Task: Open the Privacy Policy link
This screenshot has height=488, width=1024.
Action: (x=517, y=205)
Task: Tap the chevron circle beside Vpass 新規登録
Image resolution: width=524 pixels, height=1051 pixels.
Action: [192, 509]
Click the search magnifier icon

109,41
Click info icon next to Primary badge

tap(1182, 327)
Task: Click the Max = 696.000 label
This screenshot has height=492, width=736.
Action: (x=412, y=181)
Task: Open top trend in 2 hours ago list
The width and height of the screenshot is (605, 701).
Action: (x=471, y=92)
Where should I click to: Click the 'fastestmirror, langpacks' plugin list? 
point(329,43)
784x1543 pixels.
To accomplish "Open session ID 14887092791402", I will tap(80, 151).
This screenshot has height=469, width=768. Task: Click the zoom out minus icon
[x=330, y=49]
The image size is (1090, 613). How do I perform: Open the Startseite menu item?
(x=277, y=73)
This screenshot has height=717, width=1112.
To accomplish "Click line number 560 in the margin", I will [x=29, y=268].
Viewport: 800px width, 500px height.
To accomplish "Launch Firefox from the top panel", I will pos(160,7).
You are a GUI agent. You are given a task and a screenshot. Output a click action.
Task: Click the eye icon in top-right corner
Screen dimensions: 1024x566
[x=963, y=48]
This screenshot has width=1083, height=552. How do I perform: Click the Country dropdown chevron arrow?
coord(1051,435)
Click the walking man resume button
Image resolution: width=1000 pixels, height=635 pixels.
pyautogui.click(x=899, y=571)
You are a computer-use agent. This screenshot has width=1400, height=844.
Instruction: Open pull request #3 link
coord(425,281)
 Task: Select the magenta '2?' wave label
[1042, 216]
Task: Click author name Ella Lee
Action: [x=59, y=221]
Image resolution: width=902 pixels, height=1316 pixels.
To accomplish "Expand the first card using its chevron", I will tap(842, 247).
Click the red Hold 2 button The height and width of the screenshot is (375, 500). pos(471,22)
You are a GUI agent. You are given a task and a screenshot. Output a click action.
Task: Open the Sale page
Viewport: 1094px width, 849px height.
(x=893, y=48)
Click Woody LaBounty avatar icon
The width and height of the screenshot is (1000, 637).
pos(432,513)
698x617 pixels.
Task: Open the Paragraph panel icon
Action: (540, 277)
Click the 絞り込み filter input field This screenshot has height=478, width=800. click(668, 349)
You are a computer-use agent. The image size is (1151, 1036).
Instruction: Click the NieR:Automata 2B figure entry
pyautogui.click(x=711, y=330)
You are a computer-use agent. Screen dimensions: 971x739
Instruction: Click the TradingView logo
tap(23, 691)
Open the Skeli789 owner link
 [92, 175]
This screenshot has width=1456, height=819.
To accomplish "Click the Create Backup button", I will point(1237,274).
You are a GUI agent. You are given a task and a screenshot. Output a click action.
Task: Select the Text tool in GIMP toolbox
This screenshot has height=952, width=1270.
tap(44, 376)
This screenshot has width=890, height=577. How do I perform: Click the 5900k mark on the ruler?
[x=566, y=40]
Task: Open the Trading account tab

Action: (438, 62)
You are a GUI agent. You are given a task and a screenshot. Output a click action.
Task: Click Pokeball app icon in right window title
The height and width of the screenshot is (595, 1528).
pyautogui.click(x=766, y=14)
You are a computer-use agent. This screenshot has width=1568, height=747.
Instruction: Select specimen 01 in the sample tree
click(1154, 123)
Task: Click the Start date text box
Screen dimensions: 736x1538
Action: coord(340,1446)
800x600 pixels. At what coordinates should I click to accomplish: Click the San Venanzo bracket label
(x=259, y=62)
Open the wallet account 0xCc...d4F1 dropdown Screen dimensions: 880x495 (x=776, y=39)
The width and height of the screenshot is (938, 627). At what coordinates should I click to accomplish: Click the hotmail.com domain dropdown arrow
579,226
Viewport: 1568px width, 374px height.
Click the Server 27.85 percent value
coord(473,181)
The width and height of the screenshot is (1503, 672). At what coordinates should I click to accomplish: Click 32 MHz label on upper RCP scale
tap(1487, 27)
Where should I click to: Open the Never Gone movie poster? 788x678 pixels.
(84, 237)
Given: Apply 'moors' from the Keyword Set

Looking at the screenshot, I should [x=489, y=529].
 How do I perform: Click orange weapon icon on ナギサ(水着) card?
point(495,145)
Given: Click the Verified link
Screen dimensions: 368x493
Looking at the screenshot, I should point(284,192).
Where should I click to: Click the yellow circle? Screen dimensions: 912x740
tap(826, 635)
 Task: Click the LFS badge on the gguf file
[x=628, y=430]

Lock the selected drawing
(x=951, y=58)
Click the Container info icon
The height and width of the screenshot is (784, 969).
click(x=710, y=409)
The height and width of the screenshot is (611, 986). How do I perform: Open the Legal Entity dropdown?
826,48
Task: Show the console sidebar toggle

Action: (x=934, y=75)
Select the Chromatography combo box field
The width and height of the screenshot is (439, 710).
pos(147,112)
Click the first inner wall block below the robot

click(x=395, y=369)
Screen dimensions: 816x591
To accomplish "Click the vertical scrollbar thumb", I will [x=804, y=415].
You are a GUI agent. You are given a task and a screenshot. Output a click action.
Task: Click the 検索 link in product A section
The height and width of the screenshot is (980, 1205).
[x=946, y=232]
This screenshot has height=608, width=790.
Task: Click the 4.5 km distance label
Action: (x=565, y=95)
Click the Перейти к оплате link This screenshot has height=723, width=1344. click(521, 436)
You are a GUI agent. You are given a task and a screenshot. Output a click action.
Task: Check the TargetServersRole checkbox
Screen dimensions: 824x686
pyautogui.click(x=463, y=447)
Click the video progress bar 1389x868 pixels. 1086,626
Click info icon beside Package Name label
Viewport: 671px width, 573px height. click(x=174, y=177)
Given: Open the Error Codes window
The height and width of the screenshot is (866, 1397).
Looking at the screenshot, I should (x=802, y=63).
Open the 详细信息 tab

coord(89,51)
· · · · ·
### Task objective
When the word "window" appears in a line of the listing, copy that line.

### Exercise result
Task: Click Pokeball app icon in right window title
Given: Open the Error Codes window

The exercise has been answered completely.